I personally love Pilates and practice it every day because I think it is the perfect marriage of increasing your flexibility and developing beastly core strength. My improved core, stability, and stamina is thanks to Pilates. Yoga is great as well, and it has a lot of similarities with Pilates, but there are some core differentiators, and this blog post is dedicated to explaining the difference between the two so that you can decide which one is a better fit for you.
If you wanted to get into either Pilates or Yoga, an important place to start is figuring out what the differences are between the two and what the benefits of each are, right? Both are great forms of exercise and when paired with more cardio-intensive workouts, they will help you towards that fitness goal you’re trying to reach.
Joseph Hubertus Pilates in the 1920s created what was known as “Contrology,” or the beginnings of what we know now as Pilates. The foundation of Contrology focuses on holistic mind/body awareness and through proper repetition of controlled movements and breathing, you can awaken of thousands of dormant muscles in your body. The end result of practicing pilates is improved strength, flexibility, balance, coordination, and increased breathing capacity and organ function.

▶ [Task]: Quote the Pilates and Yoga text word for word from "If you wanted" to "and organ function.". The rows that come next are separate material and have no connection to the Pilates text.

▶ [Extracted entries]:
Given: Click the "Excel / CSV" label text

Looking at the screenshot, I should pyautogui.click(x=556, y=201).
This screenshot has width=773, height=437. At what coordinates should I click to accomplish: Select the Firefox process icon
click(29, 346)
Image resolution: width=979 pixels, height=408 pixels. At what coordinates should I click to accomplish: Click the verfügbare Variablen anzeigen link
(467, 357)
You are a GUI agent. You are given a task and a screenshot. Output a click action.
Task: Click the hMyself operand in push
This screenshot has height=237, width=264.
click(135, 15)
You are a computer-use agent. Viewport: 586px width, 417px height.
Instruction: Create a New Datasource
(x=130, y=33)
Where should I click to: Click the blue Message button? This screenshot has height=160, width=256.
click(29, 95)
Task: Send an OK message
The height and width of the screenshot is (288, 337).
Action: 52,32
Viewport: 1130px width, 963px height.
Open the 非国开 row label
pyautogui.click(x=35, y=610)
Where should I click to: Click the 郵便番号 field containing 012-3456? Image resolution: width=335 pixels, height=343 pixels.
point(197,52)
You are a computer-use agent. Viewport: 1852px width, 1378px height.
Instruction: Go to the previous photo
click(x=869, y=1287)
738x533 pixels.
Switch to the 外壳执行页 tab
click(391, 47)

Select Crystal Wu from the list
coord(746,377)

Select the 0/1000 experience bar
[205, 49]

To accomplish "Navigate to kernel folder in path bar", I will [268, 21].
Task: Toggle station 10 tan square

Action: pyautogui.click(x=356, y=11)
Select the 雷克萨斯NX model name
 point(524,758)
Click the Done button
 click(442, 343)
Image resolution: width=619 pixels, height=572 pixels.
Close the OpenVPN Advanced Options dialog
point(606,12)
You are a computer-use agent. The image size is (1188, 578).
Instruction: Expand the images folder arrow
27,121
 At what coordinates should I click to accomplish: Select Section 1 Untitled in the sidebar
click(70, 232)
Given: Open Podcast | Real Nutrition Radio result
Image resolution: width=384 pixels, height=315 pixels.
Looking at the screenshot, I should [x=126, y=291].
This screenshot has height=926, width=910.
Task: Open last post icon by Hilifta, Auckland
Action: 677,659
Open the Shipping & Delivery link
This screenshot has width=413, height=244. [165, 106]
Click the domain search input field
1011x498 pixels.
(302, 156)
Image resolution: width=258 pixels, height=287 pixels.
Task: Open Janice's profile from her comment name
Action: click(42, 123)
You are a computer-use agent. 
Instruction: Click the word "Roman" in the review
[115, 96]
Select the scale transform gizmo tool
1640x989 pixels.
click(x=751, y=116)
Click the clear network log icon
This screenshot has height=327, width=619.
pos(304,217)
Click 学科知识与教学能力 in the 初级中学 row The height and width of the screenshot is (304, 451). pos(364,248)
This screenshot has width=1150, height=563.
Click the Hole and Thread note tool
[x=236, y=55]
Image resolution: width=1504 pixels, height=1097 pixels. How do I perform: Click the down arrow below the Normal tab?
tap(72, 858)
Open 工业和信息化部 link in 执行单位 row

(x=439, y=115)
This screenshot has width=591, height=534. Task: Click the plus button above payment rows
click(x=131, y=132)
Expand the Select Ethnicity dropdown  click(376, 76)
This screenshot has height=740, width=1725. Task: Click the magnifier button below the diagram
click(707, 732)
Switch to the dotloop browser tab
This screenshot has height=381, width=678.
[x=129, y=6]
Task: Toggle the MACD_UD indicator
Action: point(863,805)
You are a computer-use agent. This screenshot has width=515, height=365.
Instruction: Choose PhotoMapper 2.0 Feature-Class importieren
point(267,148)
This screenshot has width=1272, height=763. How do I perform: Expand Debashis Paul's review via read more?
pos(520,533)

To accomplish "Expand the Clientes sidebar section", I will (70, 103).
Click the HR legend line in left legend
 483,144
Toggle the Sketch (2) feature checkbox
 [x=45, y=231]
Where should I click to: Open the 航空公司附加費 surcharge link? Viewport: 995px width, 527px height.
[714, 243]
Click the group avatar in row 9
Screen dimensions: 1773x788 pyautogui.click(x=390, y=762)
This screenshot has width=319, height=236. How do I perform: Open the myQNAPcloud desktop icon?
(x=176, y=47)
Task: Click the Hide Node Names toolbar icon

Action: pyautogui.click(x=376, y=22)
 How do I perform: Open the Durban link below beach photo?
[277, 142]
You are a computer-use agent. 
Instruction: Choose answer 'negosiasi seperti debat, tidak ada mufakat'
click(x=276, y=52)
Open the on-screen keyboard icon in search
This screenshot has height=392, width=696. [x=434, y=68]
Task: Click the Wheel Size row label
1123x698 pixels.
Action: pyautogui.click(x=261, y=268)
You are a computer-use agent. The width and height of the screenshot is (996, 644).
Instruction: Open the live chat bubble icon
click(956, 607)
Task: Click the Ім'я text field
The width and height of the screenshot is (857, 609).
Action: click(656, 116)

▶ [Solution to this exercise]:
If you wanted to get into either Pilates or Yoga, an important place to start is figuring out what the differences are between the two and what the benefits of each are, right? Both are great forms of exercise and when paired with more cardio-intensive workouts, they will help you towards that fitness goal you’re trying to reach.
Joseph Hubertus Pilates in the 1920s created what was known as “Contrology,” or the beginnings of what we know now as Pilates. The foundation of Contrology focuses on holistic mind/body awareness and through proper repetition of controlled movements and breathing, you can awaken of thousands of dormant muscles in your body. The end result of practicing pilates is improved strength, flexibility, balance, coordination, and increased breathing capacity and organ function.